Canibalismo humano também tem sido um instrumento de terror. A prática foi usada para incutir o horror e o medo intenso em dissidentes durante a Revolução Cultural da China, e soldados japoneses canibalizaram prisioneiros durante a Segunda Guerra Mundial (um destino do qual o presidente George H. W. Bush escapou por pouco depois que seu avião foi abatido).

Apesar de a piedade filial ser encarada como uma virtude confucionista altamente conceituada, também é a base para um ato extremo de autossacrifício relacionado ao canibalismo. Segundo Chong, da China antiga até o século XIX, as pessoas forneciam partes de seus próprios corpos (coxas e braços eram os mais usados) para o consumo e benefício médico de seus parentes mais velhos.

Hiroshima - Hiroshima Peace Memorial Museum/Reuters - Hiroshima Peace Memorial Museum/Reuters
Imagem: Hiroshima Peace Memorial Museum/Reuters

E há as narrativas mais familiares de canibalismo humano nascido da fome. Por toda a história e em muitas culturas, quando as pessoas precisam encarar condições extremamente estressantes como cercos (por exemplo, Stalingrado durante a Segunda Guerra Mundial), fomes (China) ou a impossibilidade de sair de onde estão (como aconteceu com os pioneiros da Expedição Donner durante uma nevasca), muitos eventualmente consumiram os mortos – e mesmo seus parentes.

Em um procedimento que ficou conhecido pelos marinheiros como “o costume do mar”, aqueles que estavam à deriva sorteavam fios de palha. O marinheiro que tirasse o mais curto desistia da vida para que os outros pudessem comer.

No que talvez seja o caso mais famoso, em 1765 uma tempestade desmantelou o saveiro americano Peggy, deixando-o à deriva no meio do Oceano Atlântico com seu capitão, nove tripulantes e um único escravo.

Após consumir o gato do navio, os botões de seus uniformes e uma bomba de água de couro, e depois de o capitão se refugiar em sua cabine com uma pistola, a tripulação decidiu fazer um sorteio. O perdedor seria servido no jantar. Por uma coincidência incrível, o escravo tirou a palha mais curta.

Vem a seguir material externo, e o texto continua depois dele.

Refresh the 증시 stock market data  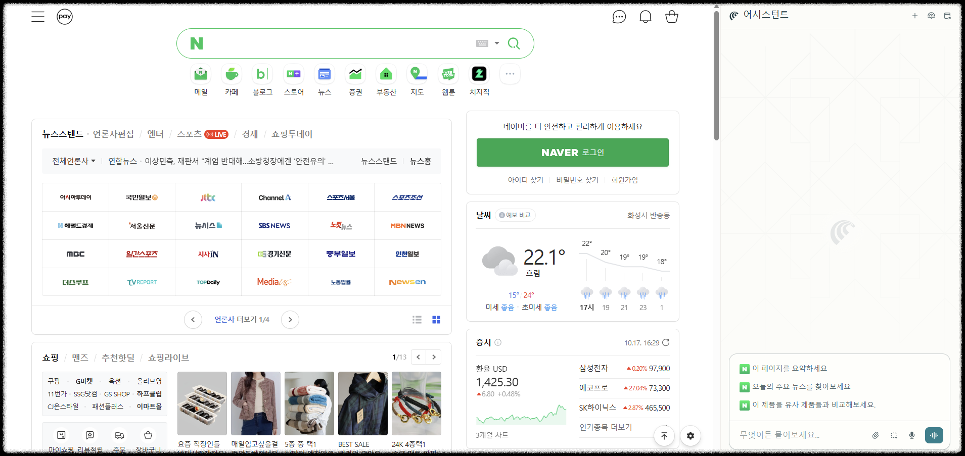[x=666, y=342]
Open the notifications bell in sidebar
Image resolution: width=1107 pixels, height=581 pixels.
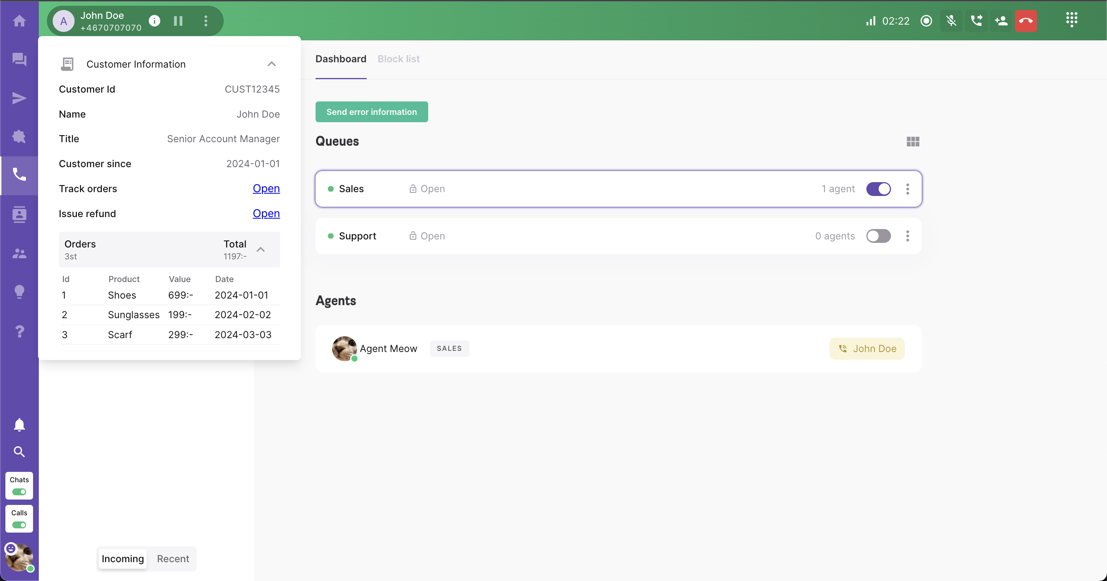19,425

Apesar de o homem implorar por sua vida, o capitão foi incapaz de evitar seu assassinato, escrevendo depois que, quando a tripulação estava pronta para cozinhar o corpo, um marinheiro se adiantou, arrancou o fígado do escravo e o comeu cru. Essa é a origem horrível do termo “estratégia do bote salva-vidas”, usado mais de dois séculos depois por ornitólogos para descrever o destino de filhotes desafortunados.

Como os cientistas acabaram descobrindo, fatores como superpopulação e falta de formas alternativas de nutrição são responsáveis pelo canibalismo entre os animais, e está claro que mesmo humanos modernos têm sido levados a esse comportamento em várias ocasiões. O que será, então, do futuro?

As populações estão crescendo. Os recursos estão diminuindo. Os desertos continuam aumentando. E as regras da sociedade que nos mantém unidos vêm se provando mais frágeis do que imaginamos. Talvez fosse sábio lembrar que o canibalismo humano, impensável hoje, não era tão incomum pouco tempo atrás.